The deubiquitinase USP40 preserves endothelial integrity by targeting the heat shock protein HSP90β.

Endothelial cell (EC) barrier disruption and inflammation are the pathological hallmarks of vascular disorders and acute infectious diseases and related conditions, including the coronavirus disease 2019 (COVID-19) and sepsis. Ubiquitination plays a critical role in regulating the stability, intracellular trafficking, and enzymatic activity of proteins and is reversed by deubiquitinating enzymes (DUBs). The role of DUBs in endothelial biology is largely unknown. In this study, we report that USP40, a poorly characterized DUB, prevents EC barrier disruption through reductions in the activation of RhoA and phosphorylation of myosin light chain (MLC) and cofilin. Furthermore, USP40 reduces EC inflammation through the attenuation of NF-ĸB activation, ICAM1 expression, and leukocyte-EC adhesion. We further show that USP40 activity and expression are reduced in response to endotoxin challenge.
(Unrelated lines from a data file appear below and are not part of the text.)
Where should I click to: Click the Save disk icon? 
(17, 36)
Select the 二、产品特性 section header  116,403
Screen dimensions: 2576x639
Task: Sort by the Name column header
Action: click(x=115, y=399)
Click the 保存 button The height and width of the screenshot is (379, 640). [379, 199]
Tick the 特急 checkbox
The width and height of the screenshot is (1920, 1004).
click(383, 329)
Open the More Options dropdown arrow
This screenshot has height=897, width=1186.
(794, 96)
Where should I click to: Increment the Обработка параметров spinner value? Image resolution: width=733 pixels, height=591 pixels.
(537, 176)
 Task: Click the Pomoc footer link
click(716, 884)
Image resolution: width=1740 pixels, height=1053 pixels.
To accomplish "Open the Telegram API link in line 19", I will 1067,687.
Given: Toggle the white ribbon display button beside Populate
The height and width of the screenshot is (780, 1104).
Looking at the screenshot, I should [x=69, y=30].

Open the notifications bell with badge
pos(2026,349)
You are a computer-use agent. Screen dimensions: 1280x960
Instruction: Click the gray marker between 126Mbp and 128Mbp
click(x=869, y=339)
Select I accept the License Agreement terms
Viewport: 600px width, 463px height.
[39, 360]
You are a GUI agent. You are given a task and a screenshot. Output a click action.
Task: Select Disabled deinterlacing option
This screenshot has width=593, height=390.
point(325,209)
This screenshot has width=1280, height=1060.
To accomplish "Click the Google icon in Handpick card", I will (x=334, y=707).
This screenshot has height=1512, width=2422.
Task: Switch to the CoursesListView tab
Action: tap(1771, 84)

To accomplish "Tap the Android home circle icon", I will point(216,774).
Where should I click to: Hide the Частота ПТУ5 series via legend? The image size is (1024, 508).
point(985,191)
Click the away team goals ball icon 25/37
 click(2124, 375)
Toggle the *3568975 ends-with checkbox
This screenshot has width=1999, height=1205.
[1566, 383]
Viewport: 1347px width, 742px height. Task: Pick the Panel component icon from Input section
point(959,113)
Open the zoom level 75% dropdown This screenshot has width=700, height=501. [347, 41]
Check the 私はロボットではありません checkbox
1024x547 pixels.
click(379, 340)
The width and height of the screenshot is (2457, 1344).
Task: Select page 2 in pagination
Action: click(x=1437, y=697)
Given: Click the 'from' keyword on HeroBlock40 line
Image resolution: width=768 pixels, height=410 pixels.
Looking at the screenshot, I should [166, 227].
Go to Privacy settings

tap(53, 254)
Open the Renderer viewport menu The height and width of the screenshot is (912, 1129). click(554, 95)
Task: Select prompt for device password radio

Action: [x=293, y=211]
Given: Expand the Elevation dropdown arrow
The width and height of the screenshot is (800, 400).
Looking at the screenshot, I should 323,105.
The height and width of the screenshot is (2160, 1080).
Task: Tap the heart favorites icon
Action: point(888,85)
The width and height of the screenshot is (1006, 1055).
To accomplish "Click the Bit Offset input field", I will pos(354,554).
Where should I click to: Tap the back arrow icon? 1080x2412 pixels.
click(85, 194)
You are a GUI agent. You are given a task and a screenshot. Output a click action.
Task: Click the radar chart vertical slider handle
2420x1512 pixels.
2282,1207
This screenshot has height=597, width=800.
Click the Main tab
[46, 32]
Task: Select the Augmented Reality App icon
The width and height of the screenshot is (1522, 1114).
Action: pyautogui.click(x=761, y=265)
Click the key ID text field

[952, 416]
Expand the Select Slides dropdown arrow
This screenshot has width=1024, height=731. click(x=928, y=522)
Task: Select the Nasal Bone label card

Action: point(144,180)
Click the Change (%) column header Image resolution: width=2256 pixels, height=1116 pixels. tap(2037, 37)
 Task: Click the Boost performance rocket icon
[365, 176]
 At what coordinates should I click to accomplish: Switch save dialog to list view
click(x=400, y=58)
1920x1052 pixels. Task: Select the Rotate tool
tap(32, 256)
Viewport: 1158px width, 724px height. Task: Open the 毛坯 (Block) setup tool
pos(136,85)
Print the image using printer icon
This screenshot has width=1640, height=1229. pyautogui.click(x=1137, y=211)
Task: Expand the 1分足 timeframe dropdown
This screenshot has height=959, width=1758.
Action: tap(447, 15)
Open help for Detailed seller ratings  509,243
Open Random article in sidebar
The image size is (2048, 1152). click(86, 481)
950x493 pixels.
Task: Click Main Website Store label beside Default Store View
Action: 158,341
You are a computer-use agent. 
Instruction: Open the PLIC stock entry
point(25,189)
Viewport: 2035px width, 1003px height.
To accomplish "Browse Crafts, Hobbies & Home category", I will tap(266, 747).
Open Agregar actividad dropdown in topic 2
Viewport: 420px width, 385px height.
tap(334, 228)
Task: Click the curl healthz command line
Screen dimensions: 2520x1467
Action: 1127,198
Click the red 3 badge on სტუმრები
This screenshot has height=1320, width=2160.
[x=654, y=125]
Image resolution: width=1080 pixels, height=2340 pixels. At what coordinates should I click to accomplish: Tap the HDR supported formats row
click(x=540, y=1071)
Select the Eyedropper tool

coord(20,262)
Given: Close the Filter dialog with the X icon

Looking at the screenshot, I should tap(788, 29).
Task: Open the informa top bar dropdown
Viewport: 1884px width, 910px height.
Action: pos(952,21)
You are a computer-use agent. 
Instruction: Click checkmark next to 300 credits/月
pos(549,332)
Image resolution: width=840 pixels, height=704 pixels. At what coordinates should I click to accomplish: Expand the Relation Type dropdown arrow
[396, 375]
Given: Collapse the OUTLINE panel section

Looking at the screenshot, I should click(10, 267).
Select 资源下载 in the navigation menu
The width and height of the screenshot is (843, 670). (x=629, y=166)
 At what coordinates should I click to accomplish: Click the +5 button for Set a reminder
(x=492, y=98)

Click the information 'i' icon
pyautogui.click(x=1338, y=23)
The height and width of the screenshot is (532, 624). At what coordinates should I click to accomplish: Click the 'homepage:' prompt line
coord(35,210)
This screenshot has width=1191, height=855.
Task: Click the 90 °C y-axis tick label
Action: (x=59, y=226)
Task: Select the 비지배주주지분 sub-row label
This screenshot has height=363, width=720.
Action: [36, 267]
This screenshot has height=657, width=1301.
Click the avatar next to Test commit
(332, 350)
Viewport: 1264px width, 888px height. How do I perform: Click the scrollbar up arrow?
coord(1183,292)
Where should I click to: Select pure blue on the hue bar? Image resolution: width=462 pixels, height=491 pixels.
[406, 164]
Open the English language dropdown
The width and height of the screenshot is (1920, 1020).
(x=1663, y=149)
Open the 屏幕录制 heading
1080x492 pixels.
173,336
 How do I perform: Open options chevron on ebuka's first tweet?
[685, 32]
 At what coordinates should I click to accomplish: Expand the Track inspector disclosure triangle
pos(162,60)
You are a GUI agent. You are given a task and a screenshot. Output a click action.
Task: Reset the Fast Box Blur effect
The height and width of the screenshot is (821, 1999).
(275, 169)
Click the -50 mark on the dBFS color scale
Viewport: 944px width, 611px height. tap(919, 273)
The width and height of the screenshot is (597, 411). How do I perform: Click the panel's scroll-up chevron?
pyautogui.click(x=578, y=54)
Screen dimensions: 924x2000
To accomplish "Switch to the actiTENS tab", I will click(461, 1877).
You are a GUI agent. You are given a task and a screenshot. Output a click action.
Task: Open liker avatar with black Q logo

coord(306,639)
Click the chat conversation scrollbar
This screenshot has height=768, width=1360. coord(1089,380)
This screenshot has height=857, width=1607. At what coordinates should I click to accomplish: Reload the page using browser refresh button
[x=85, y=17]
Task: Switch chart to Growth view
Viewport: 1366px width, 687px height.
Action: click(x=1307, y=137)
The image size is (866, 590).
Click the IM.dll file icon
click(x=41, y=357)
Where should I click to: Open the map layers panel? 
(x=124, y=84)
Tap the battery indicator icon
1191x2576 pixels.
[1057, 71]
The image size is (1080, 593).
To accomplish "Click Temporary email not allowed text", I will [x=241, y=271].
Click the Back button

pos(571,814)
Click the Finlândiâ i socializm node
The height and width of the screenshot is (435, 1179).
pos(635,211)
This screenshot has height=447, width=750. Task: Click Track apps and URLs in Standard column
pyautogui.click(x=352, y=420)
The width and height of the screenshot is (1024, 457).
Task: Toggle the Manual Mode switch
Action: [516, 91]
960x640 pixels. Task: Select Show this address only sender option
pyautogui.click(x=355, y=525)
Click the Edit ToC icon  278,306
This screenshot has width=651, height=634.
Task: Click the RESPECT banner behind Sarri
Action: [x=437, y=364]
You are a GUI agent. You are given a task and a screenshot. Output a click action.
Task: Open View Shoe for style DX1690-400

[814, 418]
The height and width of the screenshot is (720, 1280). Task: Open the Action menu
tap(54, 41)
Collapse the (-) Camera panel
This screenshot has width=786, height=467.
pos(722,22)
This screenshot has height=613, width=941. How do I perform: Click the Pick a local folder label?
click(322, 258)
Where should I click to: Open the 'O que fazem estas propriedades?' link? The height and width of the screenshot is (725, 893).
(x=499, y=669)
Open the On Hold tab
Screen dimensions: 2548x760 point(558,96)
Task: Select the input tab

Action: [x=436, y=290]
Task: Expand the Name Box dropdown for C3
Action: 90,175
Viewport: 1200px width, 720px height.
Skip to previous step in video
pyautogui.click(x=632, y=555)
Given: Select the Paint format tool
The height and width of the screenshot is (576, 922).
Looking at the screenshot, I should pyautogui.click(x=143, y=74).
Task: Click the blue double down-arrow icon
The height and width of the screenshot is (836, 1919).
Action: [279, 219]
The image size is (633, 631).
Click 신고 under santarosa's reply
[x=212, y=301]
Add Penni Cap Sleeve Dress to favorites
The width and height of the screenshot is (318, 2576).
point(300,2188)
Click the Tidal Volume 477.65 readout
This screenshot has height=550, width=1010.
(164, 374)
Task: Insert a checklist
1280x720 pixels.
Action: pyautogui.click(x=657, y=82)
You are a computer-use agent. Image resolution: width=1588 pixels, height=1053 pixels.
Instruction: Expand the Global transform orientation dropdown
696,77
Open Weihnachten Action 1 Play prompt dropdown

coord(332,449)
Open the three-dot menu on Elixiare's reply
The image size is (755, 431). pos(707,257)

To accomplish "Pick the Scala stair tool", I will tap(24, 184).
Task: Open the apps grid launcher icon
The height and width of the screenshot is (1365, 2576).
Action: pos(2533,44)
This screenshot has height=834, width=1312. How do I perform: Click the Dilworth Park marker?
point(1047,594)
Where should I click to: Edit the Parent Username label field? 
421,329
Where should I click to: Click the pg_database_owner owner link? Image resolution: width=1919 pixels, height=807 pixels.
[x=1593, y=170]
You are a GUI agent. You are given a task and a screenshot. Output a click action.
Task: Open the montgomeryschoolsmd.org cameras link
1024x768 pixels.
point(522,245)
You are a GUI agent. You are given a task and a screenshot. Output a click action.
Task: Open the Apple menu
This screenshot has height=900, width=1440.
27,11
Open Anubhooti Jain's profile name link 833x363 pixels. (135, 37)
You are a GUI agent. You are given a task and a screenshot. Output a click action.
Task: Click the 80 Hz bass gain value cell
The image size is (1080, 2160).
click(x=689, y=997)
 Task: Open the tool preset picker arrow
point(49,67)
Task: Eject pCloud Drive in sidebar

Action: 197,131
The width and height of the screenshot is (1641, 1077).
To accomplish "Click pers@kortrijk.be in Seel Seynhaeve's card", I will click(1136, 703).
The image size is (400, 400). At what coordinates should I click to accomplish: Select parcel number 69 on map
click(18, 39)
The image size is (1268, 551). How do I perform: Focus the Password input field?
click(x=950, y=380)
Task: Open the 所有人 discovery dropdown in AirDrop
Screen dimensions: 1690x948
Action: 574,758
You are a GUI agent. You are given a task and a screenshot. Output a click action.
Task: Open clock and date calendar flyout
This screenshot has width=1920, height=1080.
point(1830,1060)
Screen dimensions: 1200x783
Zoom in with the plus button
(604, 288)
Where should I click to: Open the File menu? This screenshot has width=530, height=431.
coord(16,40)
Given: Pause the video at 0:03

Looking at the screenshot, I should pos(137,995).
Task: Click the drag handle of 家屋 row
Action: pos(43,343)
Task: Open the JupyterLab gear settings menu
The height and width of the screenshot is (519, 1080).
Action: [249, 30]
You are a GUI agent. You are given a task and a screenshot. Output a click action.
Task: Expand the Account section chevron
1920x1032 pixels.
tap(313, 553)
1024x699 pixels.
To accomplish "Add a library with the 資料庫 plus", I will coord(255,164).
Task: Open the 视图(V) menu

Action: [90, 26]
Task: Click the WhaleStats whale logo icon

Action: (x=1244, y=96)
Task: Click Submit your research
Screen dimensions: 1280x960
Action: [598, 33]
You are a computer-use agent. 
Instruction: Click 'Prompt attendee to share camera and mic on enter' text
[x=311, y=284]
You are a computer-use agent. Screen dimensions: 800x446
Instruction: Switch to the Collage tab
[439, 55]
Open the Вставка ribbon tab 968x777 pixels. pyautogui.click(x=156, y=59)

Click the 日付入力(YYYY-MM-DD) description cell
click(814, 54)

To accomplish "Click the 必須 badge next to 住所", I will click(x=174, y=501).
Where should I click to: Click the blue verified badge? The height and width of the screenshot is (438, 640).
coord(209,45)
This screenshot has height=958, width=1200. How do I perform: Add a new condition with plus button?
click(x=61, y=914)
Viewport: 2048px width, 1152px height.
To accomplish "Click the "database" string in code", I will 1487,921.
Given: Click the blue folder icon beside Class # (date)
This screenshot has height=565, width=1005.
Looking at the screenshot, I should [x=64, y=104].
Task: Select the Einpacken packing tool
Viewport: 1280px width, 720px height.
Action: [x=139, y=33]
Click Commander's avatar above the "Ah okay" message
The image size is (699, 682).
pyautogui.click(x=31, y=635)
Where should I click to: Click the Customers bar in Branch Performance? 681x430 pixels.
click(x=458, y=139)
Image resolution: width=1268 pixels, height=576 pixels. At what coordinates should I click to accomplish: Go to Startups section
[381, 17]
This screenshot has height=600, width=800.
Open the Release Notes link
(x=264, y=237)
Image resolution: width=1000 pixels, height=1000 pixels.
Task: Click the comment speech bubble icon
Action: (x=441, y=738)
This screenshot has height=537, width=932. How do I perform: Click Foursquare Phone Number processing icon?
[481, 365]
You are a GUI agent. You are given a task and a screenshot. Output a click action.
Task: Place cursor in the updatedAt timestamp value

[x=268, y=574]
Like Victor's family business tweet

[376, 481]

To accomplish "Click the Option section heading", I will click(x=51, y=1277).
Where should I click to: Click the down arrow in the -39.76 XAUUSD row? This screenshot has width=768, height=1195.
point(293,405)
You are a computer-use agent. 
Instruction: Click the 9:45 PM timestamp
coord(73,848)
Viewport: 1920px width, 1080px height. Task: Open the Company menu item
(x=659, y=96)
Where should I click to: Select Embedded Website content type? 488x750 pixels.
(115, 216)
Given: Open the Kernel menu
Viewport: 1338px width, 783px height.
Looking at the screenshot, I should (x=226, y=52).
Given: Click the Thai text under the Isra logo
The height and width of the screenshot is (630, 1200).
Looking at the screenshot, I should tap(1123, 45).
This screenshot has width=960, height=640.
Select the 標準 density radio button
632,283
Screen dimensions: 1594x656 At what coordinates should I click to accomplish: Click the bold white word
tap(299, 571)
Global depletion of USP40 and EC-targeted USP40 depletion in mice exacerbated experimental lung injury, whereas lentiviral gene transfer of USP40 protected against endotoxin-induced lung injury. Using an unbiased approach, we discovered that the protective effect of USP40 occurs through the targeting of heat shock protein 90β (HSP90β) for its deubiquitination and inactivation. Together, these data reveal a critical protective role of USP40 in vascular injury, identifying a unique mechanistic pathway that profoundly impacts endothelial function via DUBs.